*INSTRUCTIONS FOR THE TASK*:
Every line below between the one holding "Viewport: 1140px width, 525px height." and the one holding "Click the large", inclusive, should be copied exactly, and no other line.

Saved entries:
▬▬▬

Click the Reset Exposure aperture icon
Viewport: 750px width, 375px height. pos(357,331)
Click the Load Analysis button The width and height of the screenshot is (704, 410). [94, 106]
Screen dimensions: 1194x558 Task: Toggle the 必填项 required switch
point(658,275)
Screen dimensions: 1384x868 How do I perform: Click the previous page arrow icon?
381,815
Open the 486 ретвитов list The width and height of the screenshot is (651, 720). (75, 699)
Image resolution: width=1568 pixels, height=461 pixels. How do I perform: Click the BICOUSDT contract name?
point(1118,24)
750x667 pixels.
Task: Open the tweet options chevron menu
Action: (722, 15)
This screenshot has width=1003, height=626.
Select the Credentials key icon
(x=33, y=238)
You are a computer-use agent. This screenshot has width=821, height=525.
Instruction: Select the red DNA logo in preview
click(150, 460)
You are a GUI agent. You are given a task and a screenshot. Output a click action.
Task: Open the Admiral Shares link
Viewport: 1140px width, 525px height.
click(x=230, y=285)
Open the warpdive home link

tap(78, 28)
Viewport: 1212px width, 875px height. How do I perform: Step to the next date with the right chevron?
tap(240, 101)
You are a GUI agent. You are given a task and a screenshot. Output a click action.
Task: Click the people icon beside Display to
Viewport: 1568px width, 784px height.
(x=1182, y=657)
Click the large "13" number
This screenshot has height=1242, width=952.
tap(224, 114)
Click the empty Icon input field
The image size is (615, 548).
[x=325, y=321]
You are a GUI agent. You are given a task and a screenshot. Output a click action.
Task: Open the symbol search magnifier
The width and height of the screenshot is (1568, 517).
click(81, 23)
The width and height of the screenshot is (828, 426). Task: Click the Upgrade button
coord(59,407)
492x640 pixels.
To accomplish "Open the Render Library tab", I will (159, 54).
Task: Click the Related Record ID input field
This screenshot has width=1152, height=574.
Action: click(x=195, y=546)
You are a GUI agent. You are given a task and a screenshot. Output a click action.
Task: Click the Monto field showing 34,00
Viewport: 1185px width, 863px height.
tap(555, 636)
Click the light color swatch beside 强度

▬▬▬

*WORKED SOLUTION*:
Viewport: 1140px width, 525px height.
click(x=230, y=285)
Open the warpdive home link

tap(78, 28)
Viewport: 1212px width, 875px height. How do I perform: Step to the next date with the right chevron?
tap(240, 101)
You are a GUI agent. You are given a task and a screenshot. Output a click action.
Task: Click the people icon beside Display to
Viewport: 1568px width, 784px height.
(x=1182, y=657)
Click the large "13" number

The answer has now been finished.